### WHAT IS NEEDED
Output the full listing again without altering anything.

### RAW DATA
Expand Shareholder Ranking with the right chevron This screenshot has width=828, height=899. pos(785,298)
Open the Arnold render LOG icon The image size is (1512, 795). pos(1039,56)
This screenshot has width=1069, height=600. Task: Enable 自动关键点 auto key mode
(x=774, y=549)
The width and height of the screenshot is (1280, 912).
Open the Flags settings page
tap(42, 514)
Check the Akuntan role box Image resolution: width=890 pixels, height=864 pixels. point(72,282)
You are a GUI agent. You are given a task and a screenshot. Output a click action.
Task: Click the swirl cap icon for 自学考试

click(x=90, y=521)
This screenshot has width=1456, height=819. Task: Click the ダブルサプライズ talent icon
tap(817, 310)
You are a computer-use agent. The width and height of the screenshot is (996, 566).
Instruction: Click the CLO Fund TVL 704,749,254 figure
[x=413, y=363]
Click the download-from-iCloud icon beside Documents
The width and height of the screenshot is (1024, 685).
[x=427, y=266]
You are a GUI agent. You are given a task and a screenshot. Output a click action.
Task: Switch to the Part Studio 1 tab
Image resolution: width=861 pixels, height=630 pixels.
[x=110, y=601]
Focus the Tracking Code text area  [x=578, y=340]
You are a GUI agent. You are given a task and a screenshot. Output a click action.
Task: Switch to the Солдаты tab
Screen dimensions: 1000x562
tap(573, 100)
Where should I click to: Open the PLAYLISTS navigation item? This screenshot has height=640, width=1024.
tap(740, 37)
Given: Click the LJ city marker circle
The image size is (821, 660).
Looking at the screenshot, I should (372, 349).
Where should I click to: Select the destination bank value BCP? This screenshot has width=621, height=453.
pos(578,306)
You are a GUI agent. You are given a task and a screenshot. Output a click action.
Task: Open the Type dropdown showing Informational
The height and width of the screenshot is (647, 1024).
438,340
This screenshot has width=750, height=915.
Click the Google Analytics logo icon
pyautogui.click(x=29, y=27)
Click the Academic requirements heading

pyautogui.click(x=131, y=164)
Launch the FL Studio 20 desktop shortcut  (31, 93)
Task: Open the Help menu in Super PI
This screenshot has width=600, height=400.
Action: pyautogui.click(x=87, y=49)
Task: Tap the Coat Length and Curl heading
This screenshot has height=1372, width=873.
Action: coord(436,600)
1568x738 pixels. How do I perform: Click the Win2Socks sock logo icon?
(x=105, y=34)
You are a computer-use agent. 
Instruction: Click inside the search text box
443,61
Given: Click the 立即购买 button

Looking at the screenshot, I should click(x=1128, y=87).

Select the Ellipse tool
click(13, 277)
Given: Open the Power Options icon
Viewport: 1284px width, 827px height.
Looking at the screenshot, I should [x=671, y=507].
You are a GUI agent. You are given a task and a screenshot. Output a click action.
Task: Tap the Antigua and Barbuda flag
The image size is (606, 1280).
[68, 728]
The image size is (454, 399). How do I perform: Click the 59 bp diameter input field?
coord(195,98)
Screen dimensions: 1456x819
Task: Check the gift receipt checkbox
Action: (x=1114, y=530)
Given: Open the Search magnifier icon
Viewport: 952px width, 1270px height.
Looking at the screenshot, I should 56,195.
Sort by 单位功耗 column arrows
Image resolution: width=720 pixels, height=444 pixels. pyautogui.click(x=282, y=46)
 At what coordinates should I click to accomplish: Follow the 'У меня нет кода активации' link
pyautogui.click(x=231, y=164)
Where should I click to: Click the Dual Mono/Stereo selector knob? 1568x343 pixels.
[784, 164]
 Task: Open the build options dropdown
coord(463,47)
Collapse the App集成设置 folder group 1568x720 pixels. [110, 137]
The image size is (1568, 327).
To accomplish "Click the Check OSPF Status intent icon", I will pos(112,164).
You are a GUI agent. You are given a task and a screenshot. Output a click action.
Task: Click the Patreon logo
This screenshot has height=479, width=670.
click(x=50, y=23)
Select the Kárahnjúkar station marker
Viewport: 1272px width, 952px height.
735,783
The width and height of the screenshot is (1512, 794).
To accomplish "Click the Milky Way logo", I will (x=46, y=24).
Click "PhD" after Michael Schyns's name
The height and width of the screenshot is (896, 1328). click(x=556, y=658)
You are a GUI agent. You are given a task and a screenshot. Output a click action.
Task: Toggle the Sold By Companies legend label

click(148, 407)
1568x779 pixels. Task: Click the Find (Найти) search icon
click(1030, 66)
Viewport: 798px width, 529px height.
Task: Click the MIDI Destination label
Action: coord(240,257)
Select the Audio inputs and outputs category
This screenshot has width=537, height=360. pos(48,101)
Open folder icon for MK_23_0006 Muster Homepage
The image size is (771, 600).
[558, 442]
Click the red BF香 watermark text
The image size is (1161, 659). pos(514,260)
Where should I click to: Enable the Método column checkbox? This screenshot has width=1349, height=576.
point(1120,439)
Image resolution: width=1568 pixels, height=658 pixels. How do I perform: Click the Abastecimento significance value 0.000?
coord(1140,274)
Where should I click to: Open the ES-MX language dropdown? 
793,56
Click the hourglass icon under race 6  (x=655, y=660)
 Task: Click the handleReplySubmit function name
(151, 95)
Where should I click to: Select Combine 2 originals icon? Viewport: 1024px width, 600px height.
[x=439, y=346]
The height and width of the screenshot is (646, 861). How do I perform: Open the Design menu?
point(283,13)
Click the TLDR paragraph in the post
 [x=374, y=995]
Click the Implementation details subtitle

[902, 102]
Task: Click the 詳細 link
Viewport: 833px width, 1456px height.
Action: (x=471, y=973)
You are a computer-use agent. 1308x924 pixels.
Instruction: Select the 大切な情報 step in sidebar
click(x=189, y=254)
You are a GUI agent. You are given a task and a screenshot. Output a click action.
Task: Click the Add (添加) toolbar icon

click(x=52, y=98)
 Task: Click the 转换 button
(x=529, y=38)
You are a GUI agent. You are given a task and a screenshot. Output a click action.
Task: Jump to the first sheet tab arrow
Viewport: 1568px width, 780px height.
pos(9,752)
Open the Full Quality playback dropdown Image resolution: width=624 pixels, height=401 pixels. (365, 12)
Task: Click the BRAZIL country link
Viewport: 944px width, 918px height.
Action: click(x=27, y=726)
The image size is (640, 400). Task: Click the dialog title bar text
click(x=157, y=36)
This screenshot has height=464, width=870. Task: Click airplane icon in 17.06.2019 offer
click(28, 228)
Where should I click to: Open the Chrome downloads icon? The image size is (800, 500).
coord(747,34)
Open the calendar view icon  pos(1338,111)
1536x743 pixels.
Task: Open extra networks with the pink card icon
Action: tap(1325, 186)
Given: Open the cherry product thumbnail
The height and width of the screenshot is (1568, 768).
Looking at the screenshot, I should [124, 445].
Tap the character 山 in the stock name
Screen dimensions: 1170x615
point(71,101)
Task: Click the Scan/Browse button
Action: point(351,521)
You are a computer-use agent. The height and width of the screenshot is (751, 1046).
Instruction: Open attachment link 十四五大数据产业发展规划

### EXERCISE ANSWER
Expand Shareholder Ranking with the right chevron This screenshot has width=828, height=899. pos(785,298)
Open the Arnold render LOG icon The image size is (1512, 795). pos(1039,56)
This screenshot has width=1069, height=600. Task: Enable 自动关键点 auto key mode
(x=774, y=549)
The width and height of the screenshot is (1280, 912).
Open the Flags settings page
tap(42, 514)
Check the Akuntan role box Image resolution: width=890 pixels, height=864 pixels. point(72,282)
You are a GUI agent. You are given a task and a screenshot. Output a click action.
Task: Click the swirl cap icon for 自学考试

click(x=90, y=521)
This screenshot has width=1456, height=819. Task: Click the ダブルサプライズ talent icon
tap(817, 310)
You are a computer-use agent. The width and height of the screenshot is (996, 566).
Instruction: Click the CLO Fund TVL 704,749,254 figure
[x=413, y=363]
Click the download-from-iCloud icon beside Documents
The width and height of the screenshot is (1024, 685).
[x=427, y=266]
You are a GUI agent. You are given a task and a screenshot. Output a click action.
Task: Switch to the Part Studio 1 tab
Image resolution: width=861 pixels, height=630 pixels.
[x=110, y=601]
Focus the Tracking Code text area  [x=578, y=340]
You are a GUI agent. You are given a task and a screenshot. Output a click action.
Task: Switch to the Солдаты tab
Screen dimensions: 1000x562
tap(573, 100)
Where should I click to: Open the PLAYLISTS navigation item? This screenshot has height=640, width=1024.
tap(740, 37)
Given: Click the LJ city marker circle
The image size is (821, 660).
Looking at the screenshot, I should (372, 349).
Where should I click to: Select the destination bank value BCP? This screenshot has width=621, height=453.
pos(578,306)
You are a GUI agent. You are given a task and a screenshot. Output a click action.
Task: Open the Type dropdown showing Informational
The height and width of the screenshot is (647, 1024).
438,340
This screenshot has width=750, height=915.
Click the Google Analytics logo icon
pyautogui.click(x=29, y=27)
Click the Academic requirements heading

pyautogui.click(x=131, y=164)
Launch the FL Studio 20 desktop shortcut  (31, 93)
Task: Open the Help menu in Super PI
This screenshot has width=600, height=400.
Action: pyautogui.click(x=87, y=49)
Task: Tap the Coat Length and Curl heading
This screenshot has height=1372, width=873.
Action: coord(436,600)
1568x738 pixels. How do I perform: Click the Win2Socks sock logo icon?
(x=105, y=34)
You are a computer-use agent. 
Instruction: Click inside the search text box
443,61
Given: Click the 立即购买 button

Looking at the screenshot, I should click(x=1128, y=87).

Select the Ellipse tool
click(13, 277)
Given: Open the Power Options icon
Viewport: 1284px width, 827px height.
Looking at the screenshot, I should [x=671, y=507].
You are a GUI agent. You are given a task and a screenshot. Output a click action.
Task: Tap the Antigua and Barbuda flag
The image size is (606, 1280).
[68, 728]
The image size is (454, 399). How do I perform: Click the 59 bp diameter input field?
coord(195,98)
Screen dimensions: 1456x819
Task: Check the gift receipt checkbox
Action: (x=1114, y=530)
Given: Open the Search magnifier icon
Viewport: 952px width, 1270px height.
Looking at the screenshot, I should 56,195.
Sort by 单位功耗 column arrows
Image resolution: width=720 pixels, height=444 pixels. pyautogui.click(x=282, y=46)
 At what coordinates should I click to accomplish: Follow the 'У меня нет кода активации' link
pyautogui.click(x=231, y=164)
Where should I click to: Click the Dual Mono/Stereo selector knob? 1568x343 pixels.
[784, 164]
 Task: Open the build options dropdown
coord(463,47)
Collapse the App集成设置 folder group 1568x720 pixels. [110, 137]
The image size is (1568, 327).
To accomplish "Click the Check OSPF Status intent icon", I will pos(112,164).
You are a GUI agent. You are given a task and a screenshot. Output a click action.
Task: Click the Patreon logo
This screenshot has height=479, width=670.
click(x=50, y=23)
Select the Kárahnjúkar station marker
Viewport: 1272px width, 952px height.
735,783
The width and height of the screenshot is (1512, 794).
To accomplish "Click the Milky Way logo", I will (x=46, y=24).
Click "PhD" after Michael Schyns's name
The height and width of the screenshot is (896, 1328). click(x=556, y=658)
You are a GUI agent. You are given a task and a screenshot. Output a click action.
Task: Toggle the Sold By Companies legend label

click(148, 407)
1568x779 pixels. Task: Click the Find (Найти) search icon
click(1030, 66)
Viewport: 798px width, 529px height.
Task: Click the MIDI Destination label
Action: coord(240,257)
Select the Audio inputs and outputs category
This screenshot has width=537, height=360. pos(48,101)
Open folder icon for MK_23_0006 Muster Homepage
The image size is (771, 600).
[558, 442]
Click the red BF香 watermark text
The image size is (1161, 659). pos(514,260)
Where should I click to: Enable the Método column checkbox? This screenshot has width=1349, height=576.
point(1120,439)
Image resolution: width=1568 pixels, height=658 pixels. How do I perform: Click the Abastecimento significance value 0.000?
coord(1140,274)
Where should I click to: Open the ES-MX language dropdown? 
793,56
Click the hourglass icon under race 6  (x=655, y=660)
 Task: Click the handleReplySubmit function name
(151, 95)
Where should I click to: Select Combine 2 originals icon? Viewport: 1024px width, 600px height.
[x=439, y=346]
The height and width of the screenshot is (646, 861). How do I perform: Open the Design menu?
point(283,13)
Click the TLDR paragraph in the post
 [x=374, y=995]
Click the Implementation details subtitle

[902, 102]
Task: Click the 詳細 link
Viewport: 833px width, 1456px height.
Action: (x=471, y=973)
You are a computer-use agent. 1308x924 pixels.
Instruction: Select the 大切な情報 step in sidebar
click(x=189, y=254)
You are a GUI agent. You are given a task and a screenshot. Output a click action.
Task: Click the Add (添加) toolbar icon

click(x=52, y=98)
 Task: Click the 转换 button
(x=529, y=38)
You are a GUI agent. You are given a task and a screenshot. Output a click action.
Task: Jump to the first sheet tab arrow
Viewport: 1568px width, 780px height.
pos(9,752)
Open the Full Quality playback dropdown Image resolution: width=624 pixels, height=401 pixels. (365, 12)
Task: Click the BRAZIL country link
Viewport: 944px width, 918px height.
Action: click(x=27, y=726)
The image size is (640, 400). Task: Click the dialog title bar text
click(x=157, y=36)
This screenshot has height=464, width=870. Task: Click airplane icon in 17.06.2019 offer
click(28, 228)
Where should I click to: Open the Chrome downloads icon? The image size is (800, 500).
coord(747,34)
Open the calendar view icon  pos(1338,111)
1536x743 pixels.
Task: Open extra networks with the pink card icon
Action: tap(1325, 186)
Given: Open the cherry product thumbnail
The height and width of the screenshot is (1568, 768).
Looking at the screenshot, I should [124, 445].
Tap the character 山 in the stock name
Screen dimensions: 1170x615
point(71,101)
Task: Click the Scan/Browse button
Action: point(351,521)
You are a computer-use agent. The height and width of the screenshot is (751, 1046).
Instruction: Open attachment link 十四五大数据产业发展规划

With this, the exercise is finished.